**Task details**
Within the listing below, locate all lines containing the word "agent". Copy each one.

....

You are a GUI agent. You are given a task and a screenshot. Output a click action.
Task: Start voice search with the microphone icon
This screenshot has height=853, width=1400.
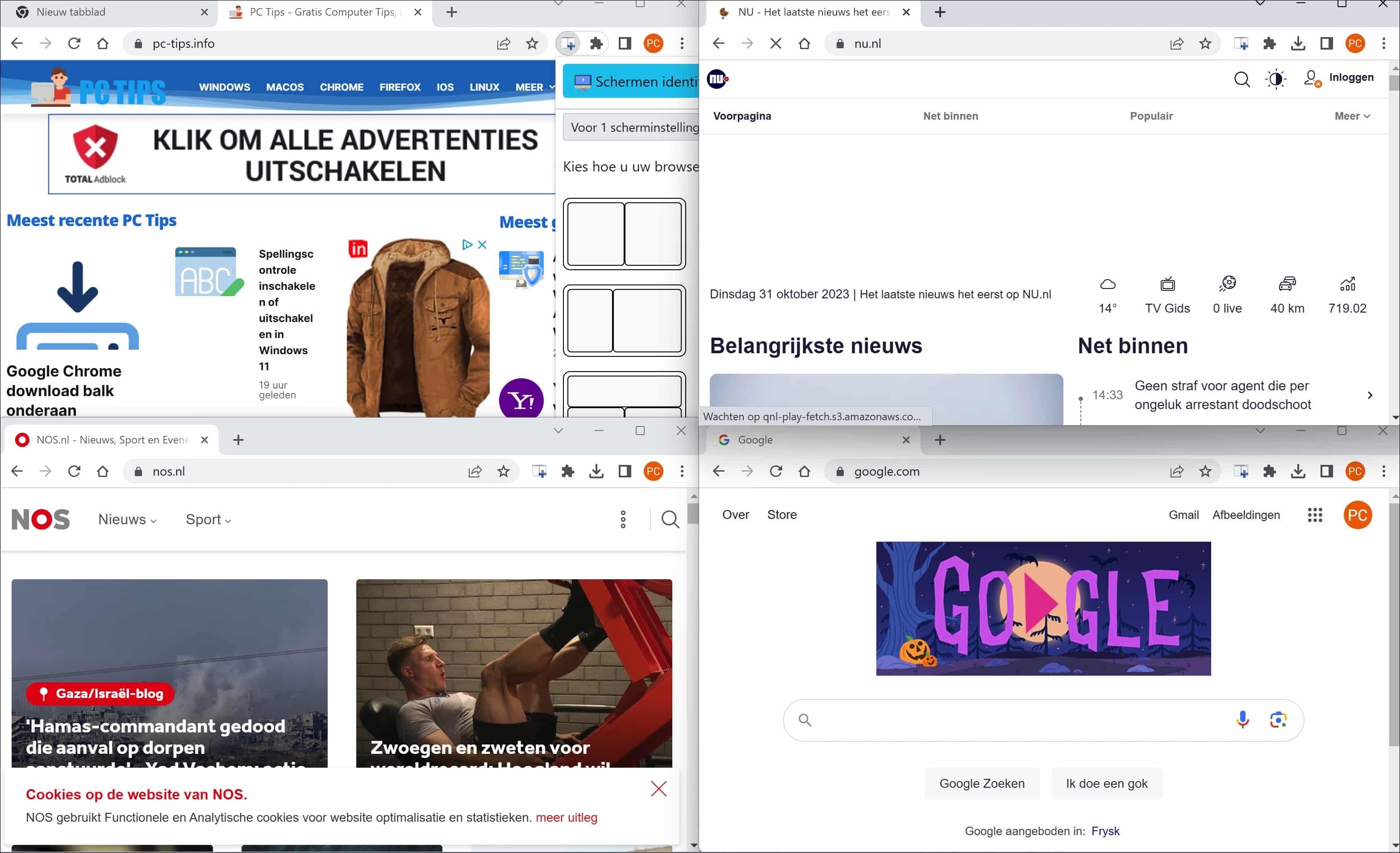click(x=1242, y=720)
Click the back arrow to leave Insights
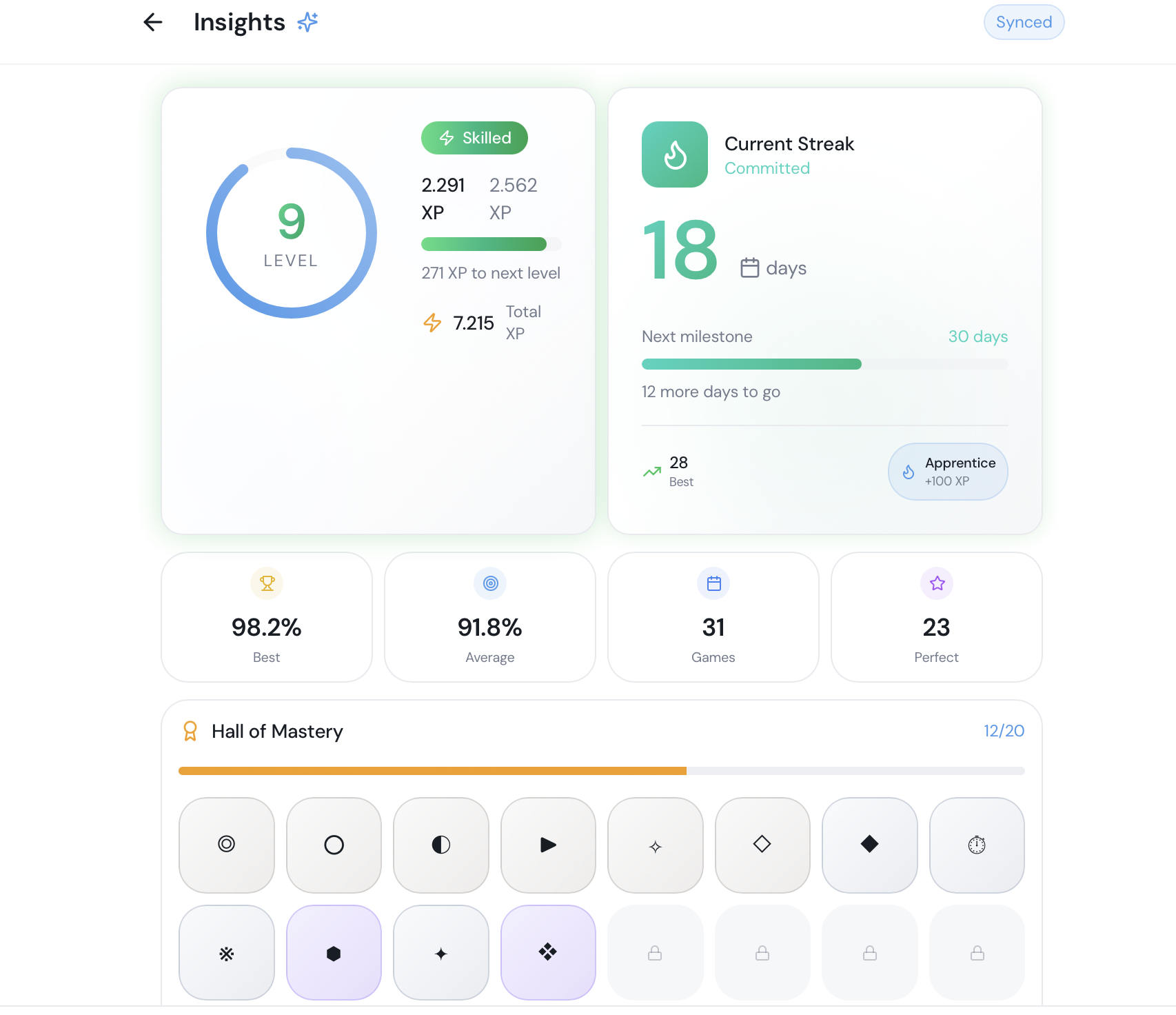 tap(152, 22)
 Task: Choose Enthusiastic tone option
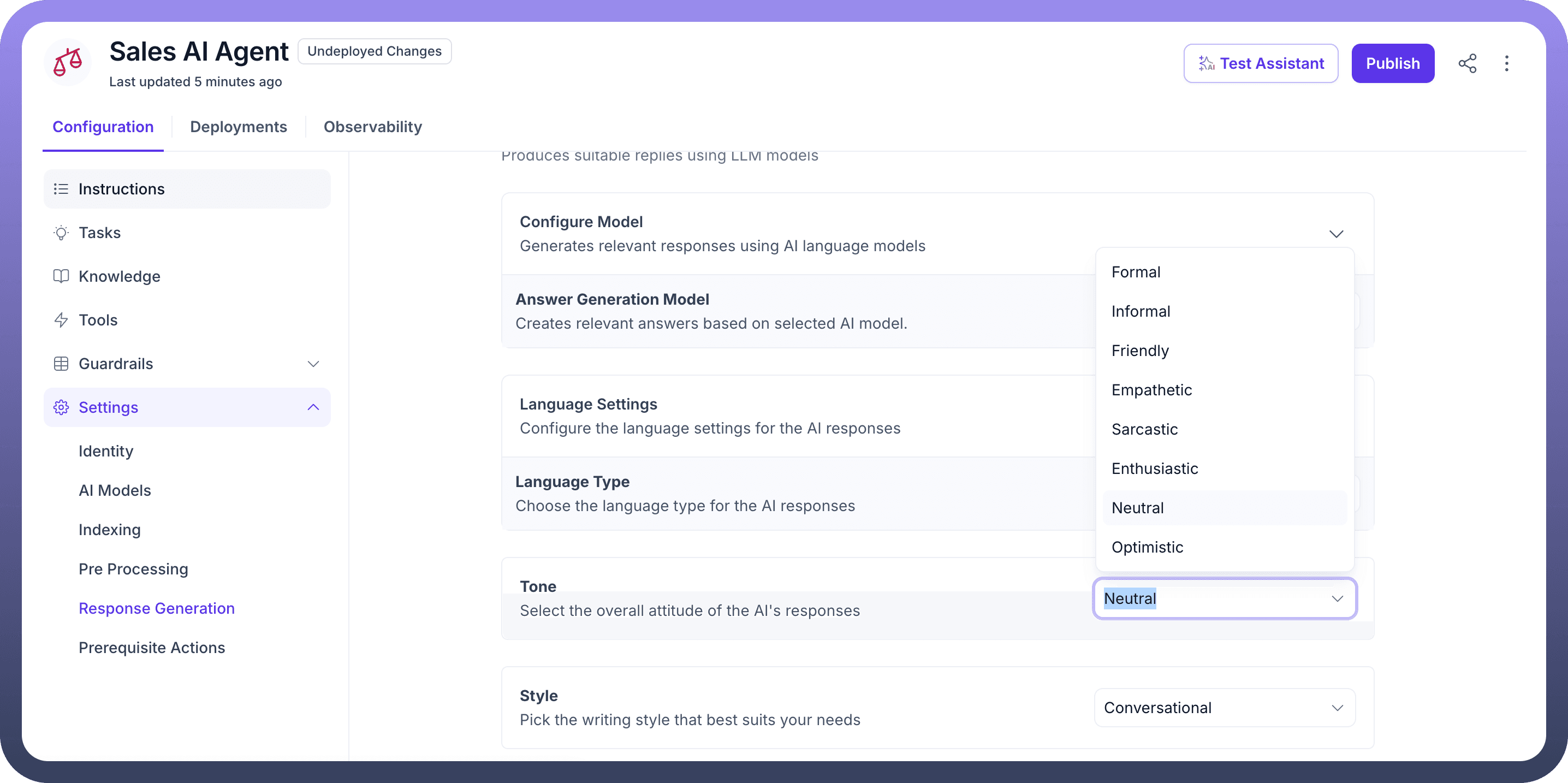click(x=1154, y=469)
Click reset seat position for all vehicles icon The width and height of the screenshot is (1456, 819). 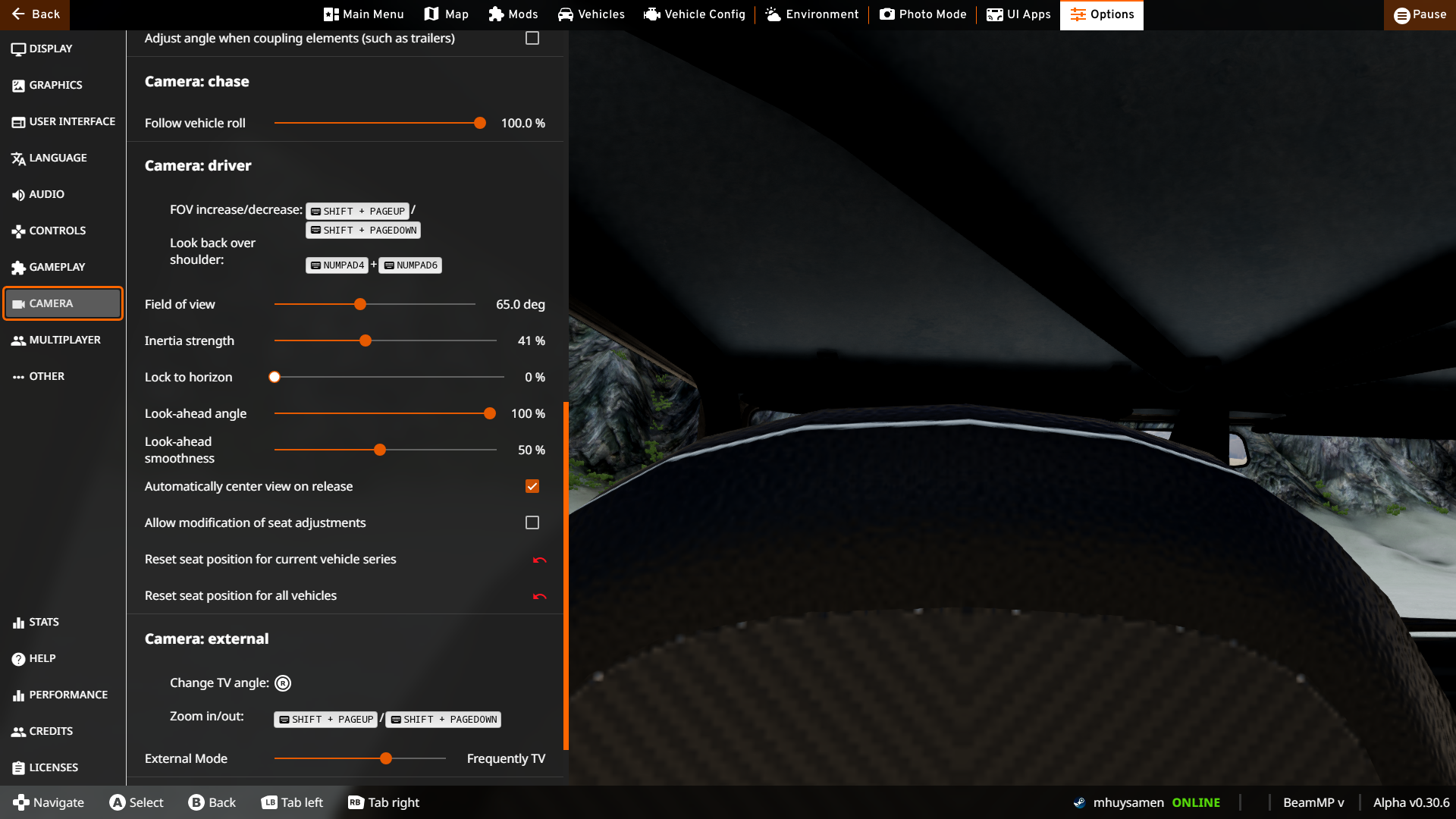pos(539,596)
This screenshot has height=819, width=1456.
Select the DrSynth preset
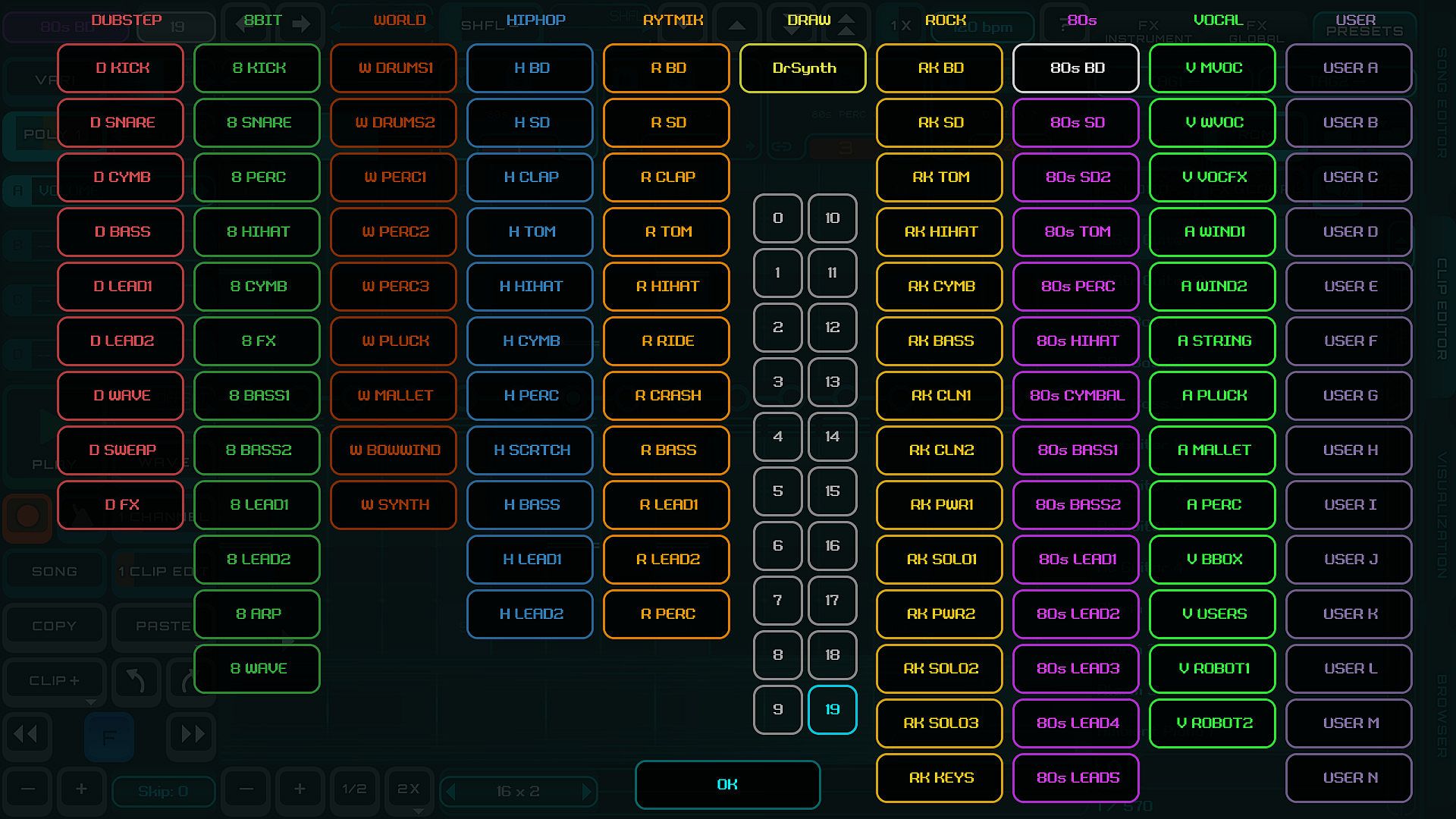point(803,68)
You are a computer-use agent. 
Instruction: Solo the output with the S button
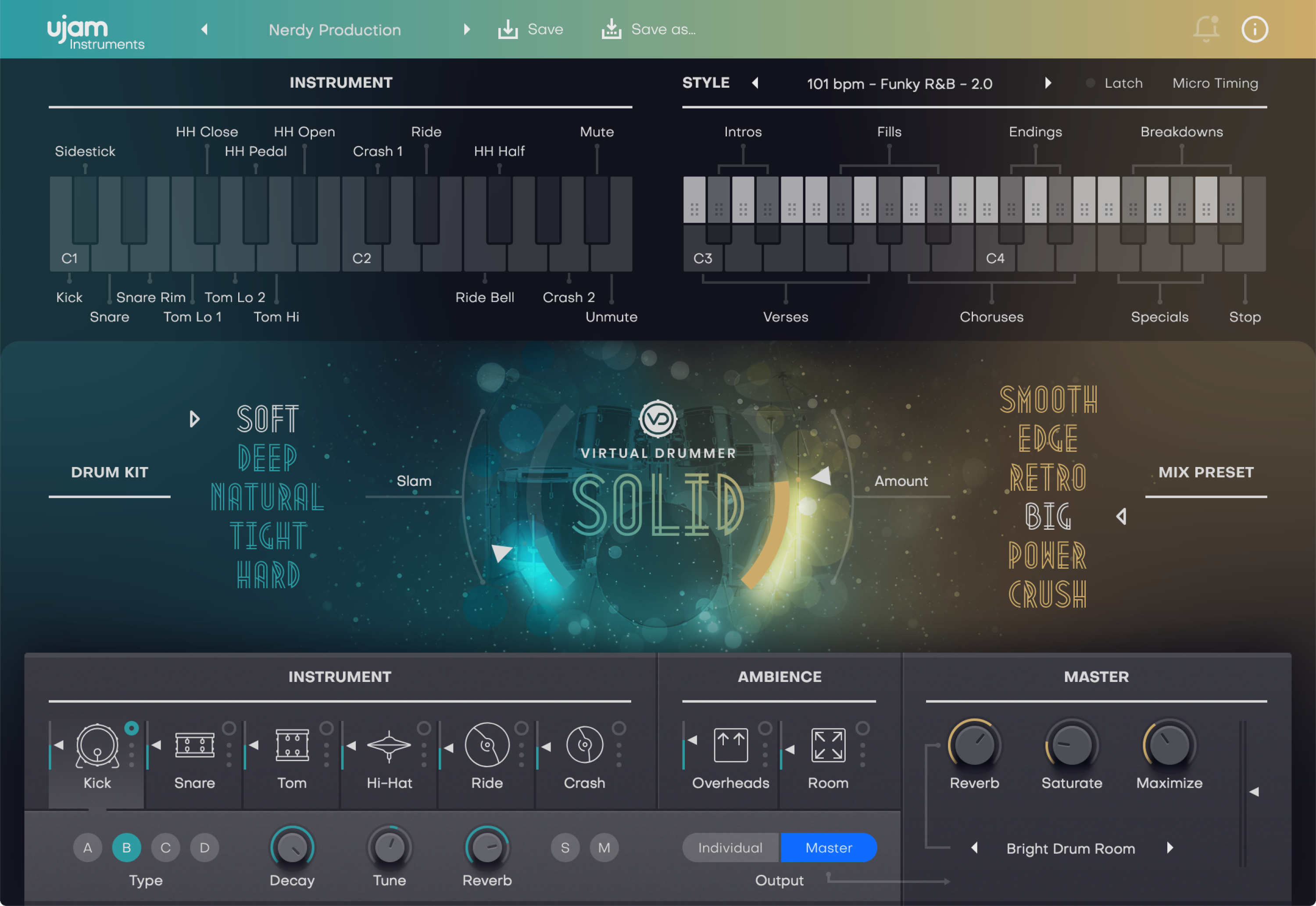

....

**Output below**
You are a GUI agent. You are given a task and a screenshot. Output a click action.
You are a computer-use agent. 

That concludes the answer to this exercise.